After the fall of the Soviet Union he travelled to Riga in 1992– dressed in scruffy clothes to avoid attention – with a small number of documents in a suitcase, hidden under a pile of dirty clothes.

Staff at the American embassy were not convinced by his story but he was able to meet with MI6 representatives at the British embassy, who were astonished to discover the material, detailing the innermost machinations of Soviet intelligence.

The documents, which were smuggled back to Britain by MI6, contain information about hundreds of Britons who were spying for Russia, including the notorious Cambridge spy ring.

Four members of the 'Cambridge Five', graduates of Trinity College, Cambridge, who passed information from British Intelligence to the Soviet Union in the 1940s and 1950s. Clockwise from top left, Anthony Blunt (1907 - 1983), Donald Duart Maclean (1913 - 1983), Kim Philby (1912 - 1988) and Guy Burgess (1911 - 1963). (Image: Keystone/Hulton Archive/Getty Images)

Guy Burgess, Donald Maclean, John Cairncross, Anthony Blunt and Kim Philby were a group of disaffected undergraduates at Cambridge University who began spying for the Soviet Union during the Second World War.

The Mitrokhin papers paint detailed – and often critical – profiles of the five men, according to Russian researcher Svetlana Lokhova who has translated parts of the archive into English.

In the first six months of 1945, Burgess handed over 369 top secret files to the Russians but his record was blotted after the Second World War.

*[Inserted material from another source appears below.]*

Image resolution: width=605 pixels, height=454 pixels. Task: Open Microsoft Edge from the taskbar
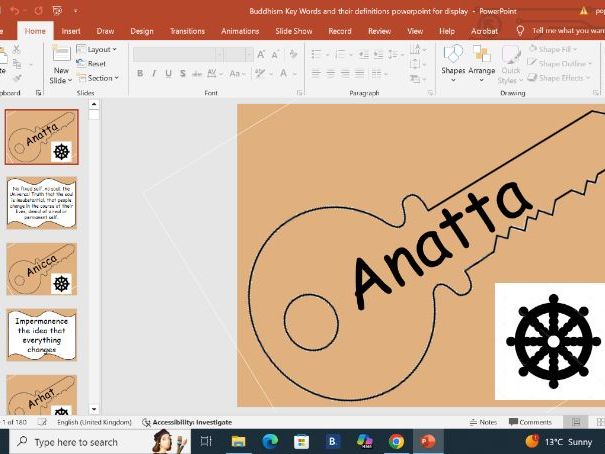tap(270, 441)
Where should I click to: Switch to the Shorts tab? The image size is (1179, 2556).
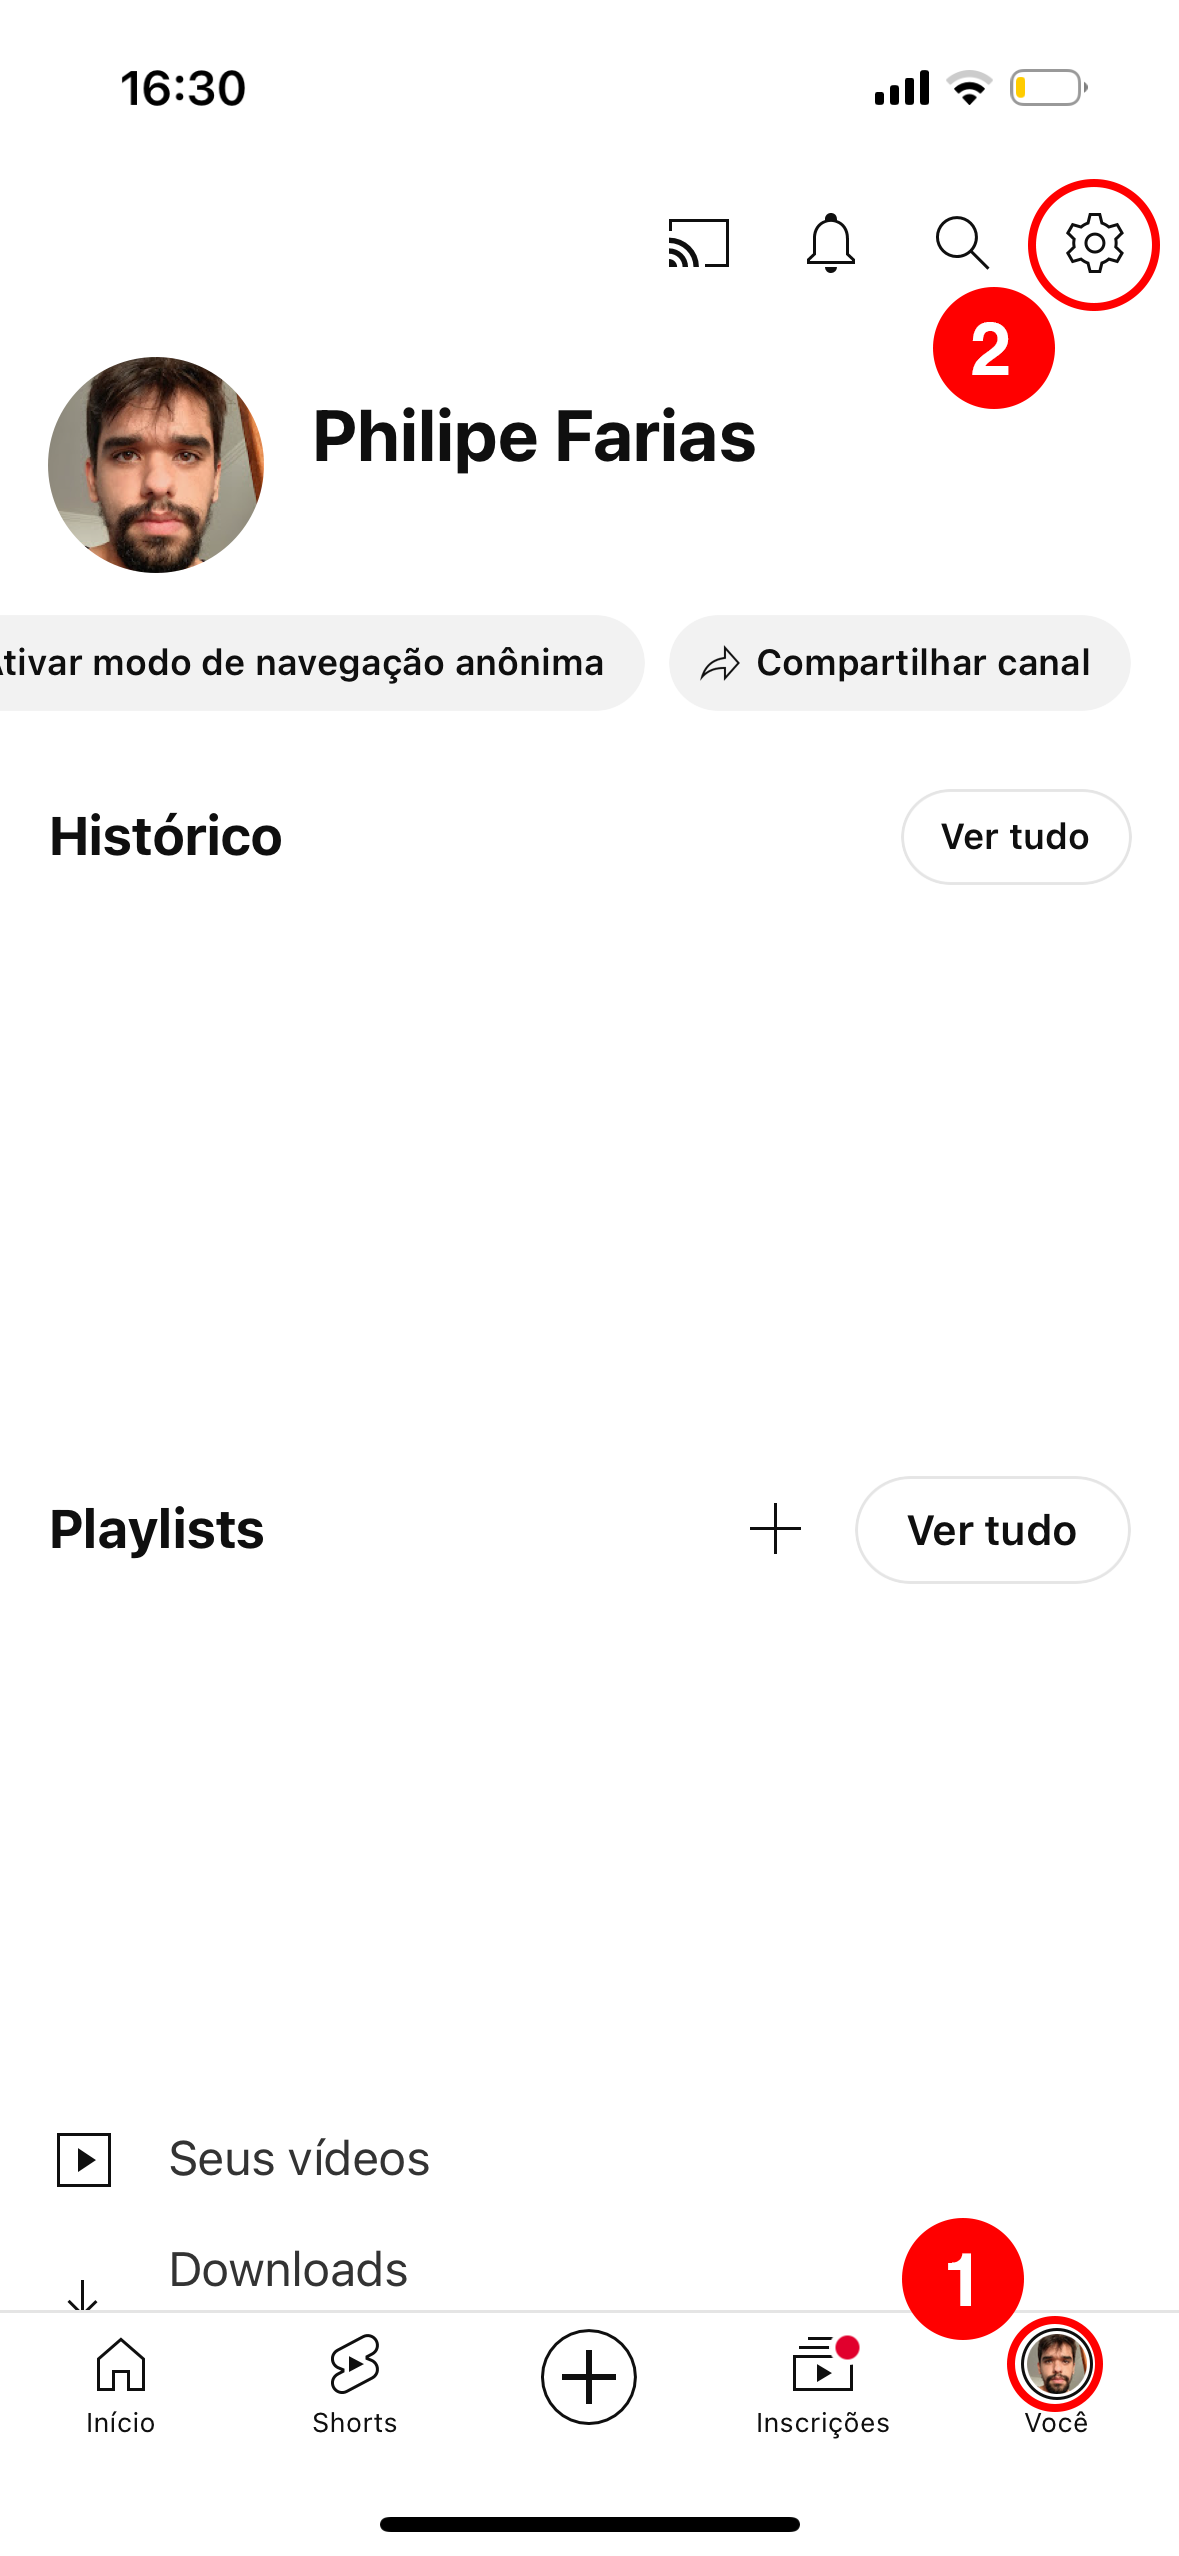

Ms Lokhova said: “It says Burgess was not taking care of his looks and was constantly under the influence of alcohol.

“Once on his way out of a pub he was seen dropping on the floor the file he had to hand over from the Foreign Office.”

The documents contain details of Burgess’ sex life, including a number of affairs he had while in America.

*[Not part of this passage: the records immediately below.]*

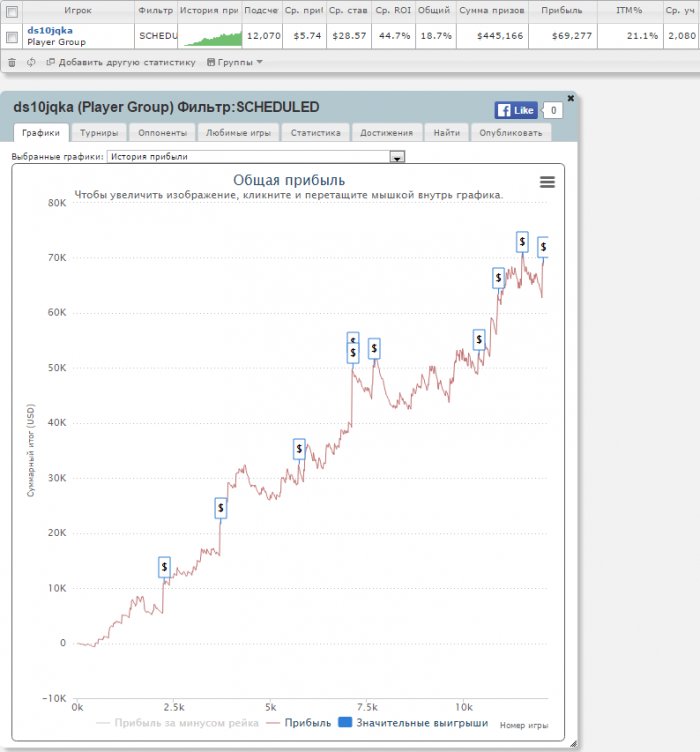Switch to the Турниры tab
700x752 pixels.
(99, 133)
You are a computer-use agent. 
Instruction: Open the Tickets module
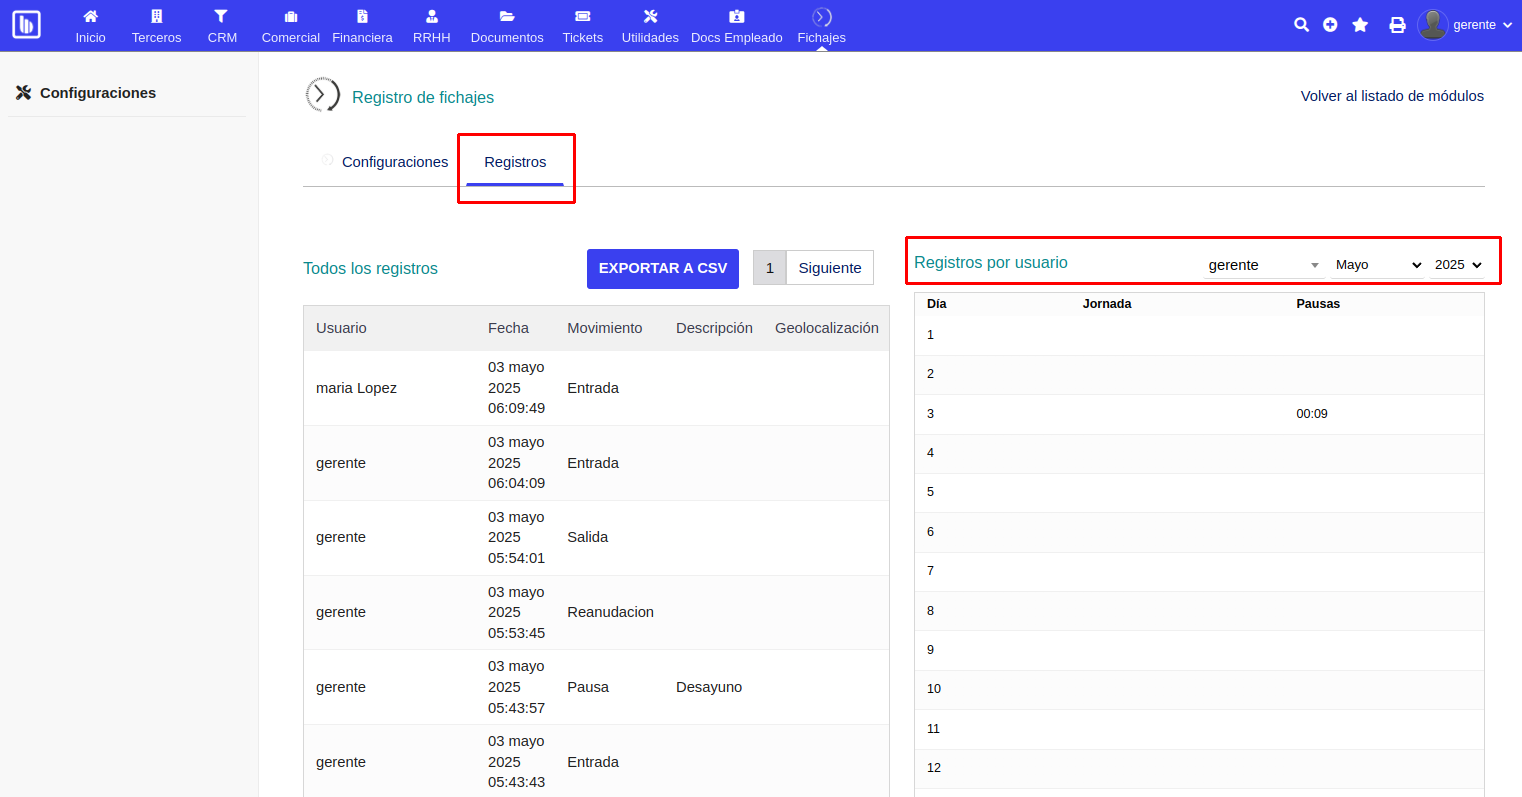coord(582,26)
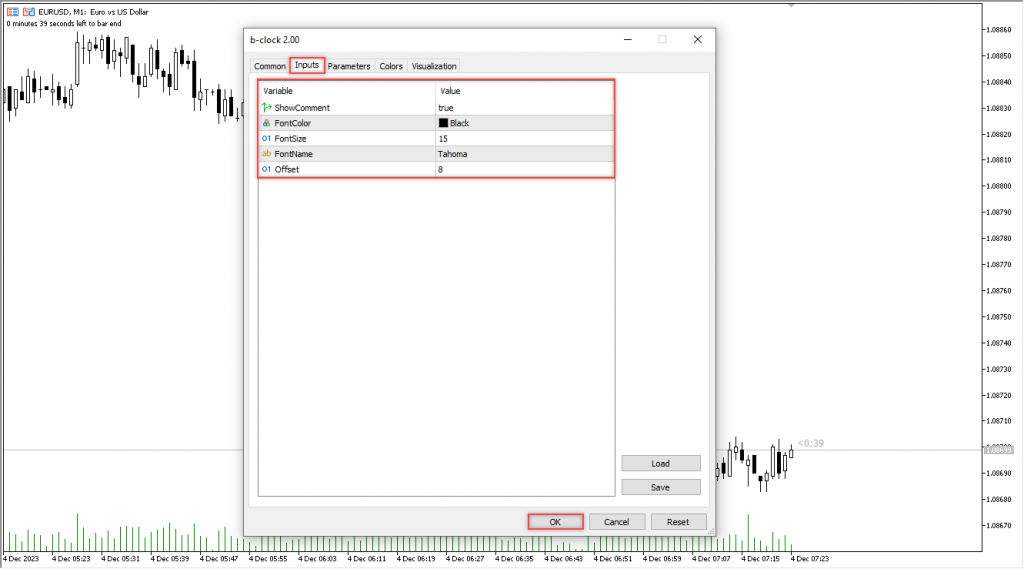1024x569 pixels.
Task: Close the b-clock 2.00 dialog
Action: point(697,39)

Maclean’s file said he was “not very good at keeping secrets” since he told his brother and a girlfriend about his intelligence work whilst drunk.

Kim Philby is often regarded as Britain’s most notorious double agent but these documents reveal the Russians valued a secretary from Bexleyheath named Melita Norwood far higher.

The file on the now-grandmother spy reveals she was awarded a lifetime pension in 1962 for “many years of excellent work”.


Dame Judi Dench as the older Joan Stanley in the film (Image: Sunday Mirror)

Prof Andrew said: “It’s interesting that in all that time, there is never a moment when the KGB lose contact with Melita Norwood but they completely drop Kim Philby.”

There are more than 30,000 files within the archive, which contain an array of material, including coded directions to secret weapon caches all over Europe.

Mitrokhin and his family were exfiltrated to the UK in 1992, where he lived until his death in 2004.

Red Joan film release
The 2018 spy drama, released in the UK on April 19, 2019, is based on the novel of the same name by Jennie Rooney. Dame Judi Dench stars as Joan Stanley with Sophie Cookson as young Joan Stanley.